**Directions for this task:**
Keep only the rows below that contain the string "computer", copying each one in full.
+ + + + + + +
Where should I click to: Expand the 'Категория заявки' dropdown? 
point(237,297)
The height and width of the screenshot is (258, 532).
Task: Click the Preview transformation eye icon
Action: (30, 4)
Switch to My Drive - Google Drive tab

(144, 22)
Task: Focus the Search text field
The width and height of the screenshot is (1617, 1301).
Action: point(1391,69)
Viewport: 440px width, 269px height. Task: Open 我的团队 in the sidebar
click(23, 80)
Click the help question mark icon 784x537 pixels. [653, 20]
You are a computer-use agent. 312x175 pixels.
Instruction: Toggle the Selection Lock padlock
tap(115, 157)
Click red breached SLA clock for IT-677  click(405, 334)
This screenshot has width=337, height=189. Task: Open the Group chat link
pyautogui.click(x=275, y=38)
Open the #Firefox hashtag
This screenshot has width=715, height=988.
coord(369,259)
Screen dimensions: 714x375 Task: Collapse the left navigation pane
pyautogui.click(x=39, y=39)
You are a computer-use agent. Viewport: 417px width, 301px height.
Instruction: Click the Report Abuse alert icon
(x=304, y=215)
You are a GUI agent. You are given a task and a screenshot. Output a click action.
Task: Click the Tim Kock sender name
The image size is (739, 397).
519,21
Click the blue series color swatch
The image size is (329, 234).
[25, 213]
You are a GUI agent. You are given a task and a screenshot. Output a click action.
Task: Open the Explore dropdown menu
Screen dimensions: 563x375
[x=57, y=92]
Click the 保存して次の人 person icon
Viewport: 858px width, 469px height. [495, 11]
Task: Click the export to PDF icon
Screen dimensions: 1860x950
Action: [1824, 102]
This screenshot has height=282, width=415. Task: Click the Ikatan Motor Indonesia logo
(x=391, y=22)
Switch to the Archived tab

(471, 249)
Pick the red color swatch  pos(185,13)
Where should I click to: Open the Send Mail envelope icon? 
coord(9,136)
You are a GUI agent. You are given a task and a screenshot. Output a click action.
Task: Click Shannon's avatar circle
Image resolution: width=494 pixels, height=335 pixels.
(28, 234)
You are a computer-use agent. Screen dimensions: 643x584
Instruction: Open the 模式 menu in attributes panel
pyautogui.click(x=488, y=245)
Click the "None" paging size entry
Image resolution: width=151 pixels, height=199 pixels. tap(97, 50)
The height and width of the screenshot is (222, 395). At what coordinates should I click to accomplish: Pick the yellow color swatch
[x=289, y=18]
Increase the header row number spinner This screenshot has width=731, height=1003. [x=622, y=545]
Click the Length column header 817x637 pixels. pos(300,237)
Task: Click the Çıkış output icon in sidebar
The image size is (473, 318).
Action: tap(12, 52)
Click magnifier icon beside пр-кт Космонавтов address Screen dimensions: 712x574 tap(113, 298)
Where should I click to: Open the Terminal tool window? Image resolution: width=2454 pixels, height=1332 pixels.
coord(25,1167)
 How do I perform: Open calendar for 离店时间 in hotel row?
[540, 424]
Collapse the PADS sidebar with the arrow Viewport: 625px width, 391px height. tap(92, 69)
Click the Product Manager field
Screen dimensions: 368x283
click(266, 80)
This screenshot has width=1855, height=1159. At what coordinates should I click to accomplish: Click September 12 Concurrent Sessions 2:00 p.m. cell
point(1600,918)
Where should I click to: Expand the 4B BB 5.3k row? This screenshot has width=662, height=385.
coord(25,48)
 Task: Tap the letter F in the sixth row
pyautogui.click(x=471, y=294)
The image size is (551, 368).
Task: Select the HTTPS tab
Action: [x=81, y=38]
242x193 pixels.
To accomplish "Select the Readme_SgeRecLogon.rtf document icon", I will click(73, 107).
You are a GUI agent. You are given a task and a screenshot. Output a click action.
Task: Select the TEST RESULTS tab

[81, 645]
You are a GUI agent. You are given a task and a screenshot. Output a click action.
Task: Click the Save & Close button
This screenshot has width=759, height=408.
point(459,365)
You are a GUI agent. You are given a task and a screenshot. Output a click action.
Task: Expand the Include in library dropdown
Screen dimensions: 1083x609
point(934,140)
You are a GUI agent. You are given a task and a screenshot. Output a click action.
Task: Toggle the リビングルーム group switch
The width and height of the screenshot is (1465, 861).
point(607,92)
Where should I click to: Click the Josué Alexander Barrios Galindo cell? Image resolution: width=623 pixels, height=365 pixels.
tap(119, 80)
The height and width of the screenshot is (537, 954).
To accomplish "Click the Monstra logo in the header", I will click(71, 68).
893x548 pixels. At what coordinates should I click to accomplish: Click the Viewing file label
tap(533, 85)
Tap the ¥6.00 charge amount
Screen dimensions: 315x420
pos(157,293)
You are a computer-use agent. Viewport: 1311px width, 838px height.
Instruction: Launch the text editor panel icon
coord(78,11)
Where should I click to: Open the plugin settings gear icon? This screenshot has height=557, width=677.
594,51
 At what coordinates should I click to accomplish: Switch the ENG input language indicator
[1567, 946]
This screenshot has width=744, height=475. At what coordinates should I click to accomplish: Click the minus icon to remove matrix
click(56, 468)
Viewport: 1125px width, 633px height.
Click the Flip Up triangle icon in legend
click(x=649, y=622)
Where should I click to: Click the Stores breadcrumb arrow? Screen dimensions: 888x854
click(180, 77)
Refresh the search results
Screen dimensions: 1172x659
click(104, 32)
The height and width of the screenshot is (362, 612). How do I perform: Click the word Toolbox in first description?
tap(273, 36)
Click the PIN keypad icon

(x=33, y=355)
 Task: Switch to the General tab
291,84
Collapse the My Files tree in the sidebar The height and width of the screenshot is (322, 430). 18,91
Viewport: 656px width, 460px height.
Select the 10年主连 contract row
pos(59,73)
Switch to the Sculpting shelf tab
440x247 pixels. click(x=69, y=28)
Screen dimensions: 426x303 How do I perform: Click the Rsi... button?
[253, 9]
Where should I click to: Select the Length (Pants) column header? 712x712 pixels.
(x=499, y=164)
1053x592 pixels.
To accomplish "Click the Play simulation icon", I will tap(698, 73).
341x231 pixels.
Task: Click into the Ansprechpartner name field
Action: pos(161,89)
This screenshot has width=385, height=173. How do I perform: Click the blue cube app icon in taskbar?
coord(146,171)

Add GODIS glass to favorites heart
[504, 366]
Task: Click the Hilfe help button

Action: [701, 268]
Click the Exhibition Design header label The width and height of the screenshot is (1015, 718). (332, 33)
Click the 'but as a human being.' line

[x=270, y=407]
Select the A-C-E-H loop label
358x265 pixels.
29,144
+ + + + + + +
**Answer to the problem:**
You are a computer-use agent. 312x175 pixels.
You are a computer-use agent. Viewport: 417px width, 301px height.
You are a computer-use agent. Screen dimensions: 643x584
You are a computer-use agent. Viewport: 1311px width, 838px height.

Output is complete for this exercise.